Tumor of the ovary vary remarkably as they may arise from any of the 3 cell types of the normal ovary.

Ovarian tumors are classified according to the histology of the tumor, obtained in a pathology report. Histology dictates many aspects of clinical treatment, management, and prognosis.

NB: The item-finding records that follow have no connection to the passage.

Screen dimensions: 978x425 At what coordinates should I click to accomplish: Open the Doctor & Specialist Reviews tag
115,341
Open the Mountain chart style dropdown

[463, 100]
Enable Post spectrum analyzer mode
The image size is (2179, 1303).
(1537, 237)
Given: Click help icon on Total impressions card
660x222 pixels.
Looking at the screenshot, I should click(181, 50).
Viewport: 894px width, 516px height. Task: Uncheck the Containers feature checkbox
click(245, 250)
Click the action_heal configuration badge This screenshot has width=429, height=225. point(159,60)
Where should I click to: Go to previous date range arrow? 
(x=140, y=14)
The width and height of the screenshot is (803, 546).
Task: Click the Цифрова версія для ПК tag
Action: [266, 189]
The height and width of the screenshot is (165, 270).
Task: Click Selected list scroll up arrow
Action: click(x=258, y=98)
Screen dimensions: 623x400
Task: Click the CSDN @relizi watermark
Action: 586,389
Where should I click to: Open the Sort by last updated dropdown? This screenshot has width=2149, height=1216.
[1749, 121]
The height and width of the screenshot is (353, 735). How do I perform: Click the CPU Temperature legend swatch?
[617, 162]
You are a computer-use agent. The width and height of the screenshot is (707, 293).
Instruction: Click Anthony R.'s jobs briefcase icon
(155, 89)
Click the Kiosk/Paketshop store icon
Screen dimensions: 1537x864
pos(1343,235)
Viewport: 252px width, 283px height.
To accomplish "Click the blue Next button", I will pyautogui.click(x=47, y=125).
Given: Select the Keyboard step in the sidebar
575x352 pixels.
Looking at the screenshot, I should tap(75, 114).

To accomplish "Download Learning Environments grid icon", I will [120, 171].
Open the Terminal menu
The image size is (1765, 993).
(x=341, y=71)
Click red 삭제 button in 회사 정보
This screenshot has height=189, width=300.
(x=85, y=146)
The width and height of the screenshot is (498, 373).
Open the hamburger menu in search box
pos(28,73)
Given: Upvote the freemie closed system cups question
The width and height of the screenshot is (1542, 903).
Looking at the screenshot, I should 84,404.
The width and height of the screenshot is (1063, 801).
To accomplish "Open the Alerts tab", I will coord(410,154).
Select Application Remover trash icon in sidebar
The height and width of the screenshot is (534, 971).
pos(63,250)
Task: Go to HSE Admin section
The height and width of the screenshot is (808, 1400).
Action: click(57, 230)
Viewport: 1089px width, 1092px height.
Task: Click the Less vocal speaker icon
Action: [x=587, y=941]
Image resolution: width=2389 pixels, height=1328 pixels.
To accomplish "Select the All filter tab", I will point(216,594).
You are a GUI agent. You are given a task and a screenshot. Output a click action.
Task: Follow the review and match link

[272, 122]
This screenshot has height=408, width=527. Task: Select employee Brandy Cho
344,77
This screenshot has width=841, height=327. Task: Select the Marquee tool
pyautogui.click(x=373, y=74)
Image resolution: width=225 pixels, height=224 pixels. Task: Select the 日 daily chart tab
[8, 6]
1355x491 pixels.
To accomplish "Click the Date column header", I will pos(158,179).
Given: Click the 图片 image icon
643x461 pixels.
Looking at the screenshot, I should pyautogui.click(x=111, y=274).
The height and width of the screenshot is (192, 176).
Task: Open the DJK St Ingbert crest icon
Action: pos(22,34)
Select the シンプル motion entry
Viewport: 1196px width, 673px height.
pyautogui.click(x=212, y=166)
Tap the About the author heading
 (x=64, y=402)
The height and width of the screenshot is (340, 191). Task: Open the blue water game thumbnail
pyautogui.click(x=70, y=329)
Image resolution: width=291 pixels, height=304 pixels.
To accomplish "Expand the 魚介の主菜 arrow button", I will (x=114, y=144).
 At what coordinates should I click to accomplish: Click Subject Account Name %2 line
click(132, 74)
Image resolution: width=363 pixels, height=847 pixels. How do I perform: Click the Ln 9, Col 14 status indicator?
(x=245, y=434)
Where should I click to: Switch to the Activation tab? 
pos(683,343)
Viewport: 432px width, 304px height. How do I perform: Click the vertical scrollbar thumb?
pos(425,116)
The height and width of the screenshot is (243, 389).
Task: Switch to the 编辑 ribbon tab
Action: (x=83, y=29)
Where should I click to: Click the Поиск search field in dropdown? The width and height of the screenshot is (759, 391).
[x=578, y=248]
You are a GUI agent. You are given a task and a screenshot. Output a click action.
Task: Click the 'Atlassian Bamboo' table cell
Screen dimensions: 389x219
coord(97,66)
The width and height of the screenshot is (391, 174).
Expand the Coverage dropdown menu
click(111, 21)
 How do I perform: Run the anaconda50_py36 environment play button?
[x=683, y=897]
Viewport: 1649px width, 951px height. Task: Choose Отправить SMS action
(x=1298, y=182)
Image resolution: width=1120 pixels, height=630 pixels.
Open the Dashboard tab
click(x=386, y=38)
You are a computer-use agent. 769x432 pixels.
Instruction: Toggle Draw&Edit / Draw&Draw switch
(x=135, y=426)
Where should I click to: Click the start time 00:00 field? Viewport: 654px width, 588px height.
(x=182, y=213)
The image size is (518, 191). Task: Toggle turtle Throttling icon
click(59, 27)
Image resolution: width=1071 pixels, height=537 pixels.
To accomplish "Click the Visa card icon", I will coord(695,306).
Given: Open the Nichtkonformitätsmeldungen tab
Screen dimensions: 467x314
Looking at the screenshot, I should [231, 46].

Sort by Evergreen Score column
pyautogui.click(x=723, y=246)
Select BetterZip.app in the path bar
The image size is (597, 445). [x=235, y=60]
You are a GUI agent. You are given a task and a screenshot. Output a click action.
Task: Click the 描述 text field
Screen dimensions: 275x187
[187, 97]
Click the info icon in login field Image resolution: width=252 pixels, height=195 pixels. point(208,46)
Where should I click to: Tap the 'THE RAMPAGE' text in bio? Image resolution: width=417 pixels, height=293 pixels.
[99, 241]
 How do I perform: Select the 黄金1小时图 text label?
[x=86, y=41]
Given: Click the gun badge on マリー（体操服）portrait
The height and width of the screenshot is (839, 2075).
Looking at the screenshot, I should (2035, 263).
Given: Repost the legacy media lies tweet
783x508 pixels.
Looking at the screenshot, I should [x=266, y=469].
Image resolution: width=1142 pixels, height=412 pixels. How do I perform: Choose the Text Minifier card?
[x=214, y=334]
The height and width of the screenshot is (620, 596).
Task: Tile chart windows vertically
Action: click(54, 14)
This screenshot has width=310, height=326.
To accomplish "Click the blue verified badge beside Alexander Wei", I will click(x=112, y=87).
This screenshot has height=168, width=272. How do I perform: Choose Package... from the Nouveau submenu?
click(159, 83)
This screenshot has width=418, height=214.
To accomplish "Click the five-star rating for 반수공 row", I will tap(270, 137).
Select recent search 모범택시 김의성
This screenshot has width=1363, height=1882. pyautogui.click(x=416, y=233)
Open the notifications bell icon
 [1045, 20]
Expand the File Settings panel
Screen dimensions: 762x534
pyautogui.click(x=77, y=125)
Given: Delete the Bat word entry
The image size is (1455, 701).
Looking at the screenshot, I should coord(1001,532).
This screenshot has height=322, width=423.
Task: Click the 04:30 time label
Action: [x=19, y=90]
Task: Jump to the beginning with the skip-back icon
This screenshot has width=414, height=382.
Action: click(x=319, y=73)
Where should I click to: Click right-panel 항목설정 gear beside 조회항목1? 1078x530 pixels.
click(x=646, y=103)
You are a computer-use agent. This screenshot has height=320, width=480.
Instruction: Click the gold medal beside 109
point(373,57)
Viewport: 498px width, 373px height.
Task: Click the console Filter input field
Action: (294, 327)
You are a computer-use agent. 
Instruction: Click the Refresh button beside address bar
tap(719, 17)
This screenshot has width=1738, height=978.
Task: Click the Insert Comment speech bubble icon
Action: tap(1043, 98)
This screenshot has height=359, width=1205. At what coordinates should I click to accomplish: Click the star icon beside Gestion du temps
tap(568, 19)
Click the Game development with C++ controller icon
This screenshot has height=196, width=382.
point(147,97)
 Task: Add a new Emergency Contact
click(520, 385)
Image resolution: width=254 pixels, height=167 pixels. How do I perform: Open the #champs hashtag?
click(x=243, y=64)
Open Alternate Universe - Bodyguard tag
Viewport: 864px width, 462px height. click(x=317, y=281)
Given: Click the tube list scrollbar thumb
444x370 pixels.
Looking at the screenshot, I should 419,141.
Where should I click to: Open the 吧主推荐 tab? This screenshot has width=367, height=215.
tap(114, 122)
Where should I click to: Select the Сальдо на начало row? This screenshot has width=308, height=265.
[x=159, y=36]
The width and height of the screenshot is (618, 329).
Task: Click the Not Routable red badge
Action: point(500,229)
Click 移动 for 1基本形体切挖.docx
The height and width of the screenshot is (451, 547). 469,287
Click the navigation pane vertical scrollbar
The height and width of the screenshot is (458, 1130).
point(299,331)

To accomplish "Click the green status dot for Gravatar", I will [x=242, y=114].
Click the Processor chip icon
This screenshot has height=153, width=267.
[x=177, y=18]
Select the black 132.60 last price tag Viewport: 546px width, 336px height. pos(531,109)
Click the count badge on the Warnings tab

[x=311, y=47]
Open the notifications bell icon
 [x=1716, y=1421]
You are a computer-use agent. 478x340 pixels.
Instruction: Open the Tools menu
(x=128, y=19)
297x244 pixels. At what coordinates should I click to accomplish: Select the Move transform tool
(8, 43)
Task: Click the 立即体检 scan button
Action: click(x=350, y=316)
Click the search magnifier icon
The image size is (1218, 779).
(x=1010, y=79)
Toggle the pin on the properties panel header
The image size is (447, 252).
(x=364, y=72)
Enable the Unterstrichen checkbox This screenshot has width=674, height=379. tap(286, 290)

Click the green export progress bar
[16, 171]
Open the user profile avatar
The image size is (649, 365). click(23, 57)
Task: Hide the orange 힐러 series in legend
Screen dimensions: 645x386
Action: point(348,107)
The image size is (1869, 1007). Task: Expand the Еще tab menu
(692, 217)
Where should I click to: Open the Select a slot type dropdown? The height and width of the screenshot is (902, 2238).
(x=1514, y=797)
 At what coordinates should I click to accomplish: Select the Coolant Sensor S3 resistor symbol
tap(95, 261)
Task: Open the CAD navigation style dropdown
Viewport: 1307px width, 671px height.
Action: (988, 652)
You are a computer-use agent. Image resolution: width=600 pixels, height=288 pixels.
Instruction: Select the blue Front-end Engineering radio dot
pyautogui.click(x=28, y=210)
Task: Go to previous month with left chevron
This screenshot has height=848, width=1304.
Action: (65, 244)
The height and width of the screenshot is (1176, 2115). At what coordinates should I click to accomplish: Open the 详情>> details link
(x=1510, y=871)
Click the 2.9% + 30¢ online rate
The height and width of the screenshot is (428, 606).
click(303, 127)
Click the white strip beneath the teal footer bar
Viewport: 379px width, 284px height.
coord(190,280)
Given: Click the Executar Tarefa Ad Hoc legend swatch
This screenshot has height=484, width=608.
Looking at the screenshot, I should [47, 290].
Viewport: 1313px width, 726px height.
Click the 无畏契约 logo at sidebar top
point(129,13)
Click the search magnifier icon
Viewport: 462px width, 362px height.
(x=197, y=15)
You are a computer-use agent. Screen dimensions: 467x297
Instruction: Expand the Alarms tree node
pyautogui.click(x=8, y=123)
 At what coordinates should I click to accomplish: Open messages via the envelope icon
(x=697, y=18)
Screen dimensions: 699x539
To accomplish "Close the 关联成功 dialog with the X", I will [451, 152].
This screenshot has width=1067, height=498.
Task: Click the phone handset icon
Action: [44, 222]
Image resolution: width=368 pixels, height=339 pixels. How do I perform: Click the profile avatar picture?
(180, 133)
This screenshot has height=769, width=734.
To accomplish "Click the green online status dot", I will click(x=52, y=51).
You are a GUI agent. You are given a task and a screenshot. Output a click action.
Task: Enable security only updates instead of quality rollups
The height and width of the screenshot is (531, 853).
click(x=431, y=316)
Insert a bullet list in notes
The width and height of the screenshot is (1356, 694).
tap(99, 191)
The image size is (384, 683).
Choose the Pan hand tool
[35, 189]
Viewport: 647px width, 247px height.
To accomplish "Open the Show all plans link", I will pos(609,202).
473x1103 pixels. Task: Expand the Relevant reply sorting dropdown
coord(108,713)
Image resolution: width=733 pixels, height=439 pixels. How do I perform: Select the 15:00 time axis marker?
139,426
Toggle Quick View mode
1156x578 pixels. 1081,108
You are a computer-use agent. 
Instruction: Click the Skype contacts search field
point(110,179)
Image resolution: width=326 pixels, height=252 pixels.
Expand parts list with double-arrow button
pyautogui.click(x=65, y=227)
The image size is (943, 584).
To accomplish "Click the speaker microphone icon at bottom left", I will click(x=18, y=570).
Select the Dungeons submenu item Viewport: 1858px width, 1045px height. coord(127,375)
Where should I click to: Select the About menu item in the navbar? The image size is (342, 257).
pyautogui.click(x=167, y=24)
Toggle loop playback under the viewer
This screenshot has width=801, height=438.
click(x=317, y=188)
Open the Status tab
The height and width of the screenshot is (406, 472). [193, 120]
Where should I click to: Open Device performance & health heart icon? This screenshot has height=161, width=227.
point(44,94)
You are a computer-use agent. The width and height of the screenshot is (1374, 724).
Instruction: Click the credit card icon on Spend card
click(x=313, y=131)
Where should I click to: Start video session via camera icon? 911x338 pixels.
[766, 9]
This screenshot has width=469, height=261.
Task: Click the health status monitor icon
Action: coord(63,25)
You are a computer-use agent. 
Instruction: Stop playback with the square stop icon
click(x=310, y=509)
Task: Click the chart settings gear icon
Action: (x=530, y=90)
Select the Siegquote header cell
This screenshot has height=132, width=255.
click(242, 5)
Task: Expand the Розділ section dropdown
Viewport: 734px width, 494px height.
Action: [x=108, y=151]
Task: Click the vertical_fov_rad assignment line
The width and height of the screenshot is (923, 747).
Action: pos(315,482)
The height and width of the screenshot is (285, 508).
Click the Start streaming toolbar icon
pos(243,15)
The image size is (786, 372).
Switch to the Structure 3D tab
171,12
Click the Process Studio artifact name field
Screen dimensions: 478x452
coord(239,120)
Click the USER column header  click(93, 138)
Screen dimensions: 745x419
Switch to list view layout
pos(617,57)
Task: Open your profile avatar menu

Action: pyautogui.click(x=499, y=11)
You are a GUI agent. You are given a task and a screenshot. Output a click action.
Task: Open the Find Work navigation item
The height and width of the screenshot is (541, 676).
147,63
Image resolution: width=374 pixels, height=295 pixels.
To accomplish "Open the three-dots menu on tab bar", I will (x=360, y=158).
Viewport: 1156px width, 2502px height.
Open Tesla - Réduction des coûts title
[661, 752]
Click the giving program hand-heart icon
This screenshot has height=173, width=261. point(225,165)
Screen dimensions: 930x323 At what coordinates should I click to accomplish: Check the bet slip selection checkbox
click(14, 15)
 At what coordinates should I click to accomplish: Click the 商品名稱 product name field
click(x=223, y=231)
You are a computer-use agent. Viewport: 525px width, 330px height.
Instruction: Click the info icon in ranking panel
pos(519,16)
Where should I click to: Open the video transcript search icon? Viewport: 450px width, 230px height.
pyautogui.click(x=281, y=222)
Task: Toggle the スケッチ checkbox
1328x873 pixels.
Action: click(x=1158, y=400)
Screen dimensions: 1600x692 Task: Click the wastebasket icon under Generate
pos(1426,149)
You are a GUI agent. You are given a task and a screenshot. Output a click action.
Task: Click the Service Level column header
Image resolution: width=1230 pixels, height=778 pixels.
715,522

The most common forms are:

| Type | Subtype | Relative incidence | Percent malignant | Comments | Micrograph |
| Germ cell tumor | Mature cystic teratoma | 46.0% | 0.17% to 2% | Cystic, with elements of all 3 germ layers (endoderm, mesoderm and ectoderm). | Hair follicles. |
| Immature teratoma | 2.5% | 100% | A teratoma that contains anaplastic immature elements, and is often synonymous with malignant teratoma. |  |
| Other germ cell tumors | 3.0% |  | Others mainly include dysgerminoma, yolk sac tumor, struma ovarii and squamous cell carcinoma arising from a dermoid cyst, and malignant mixed germ cell tumor. |  |
| Surface epithelial-stromal tumor | Serous tumor | 25% | 18.5% | Benign serous tumors of the right ovarian cyst are thinwalled unilocular cysts that are lined by ciliated pseudostratified cuboidal or columnar epithelium. |  |
| Mucinous tumor | 15% | 8.8% | Benign mucinous tumors of the ovary consist of simple, nonstratified columnar epithelium with basally-located hyperchromatic nuclei and resemble gastric foveolar epithelium. |  |
| Endometrioid tumor | 1% | Almost 100% | Tubular glands, resembling endometrium. |  |
| Other surface-epithelial tumors | 1.5% |  | Others include mainly malignant mixed Müllerian tumor, Brenner tumor and mixed epithelial tumor. | Brenner tumor. |
| Sex cord-stromal tumor | Ovarian fibroma | 1.5% | 0% | Spindle-shaped fibroblastic cells and abundant collagen. |  |
| Adult granulosa cell tumor | 1% | Almost 100% | Small, bland, cuboidal to polygonal cells in various patterns. |  |
| Other sex cord-stromal tumors | 1% |  | Others include mainly juvenile granulosa cell tumor, thecoma and sclerosing stromal tumor |  |
| Secondary/metastatic) tumor |  | 2% | 100% | Usually from breast cancer, colon cancer, endometrial cancer, stomach cancer or cervical cancer. |  |

Mixed tumors contain elements of more than one of the above classes of tumor histology.

== History ==
An 1882 article appearing in Scientific American mentions the case of a patient at University of Pennsylvania Hospital when Dr. William Goodell removed a 112 lbs tumor from a 31 year old patient, who weighted 75 lbs after removal from the tumor.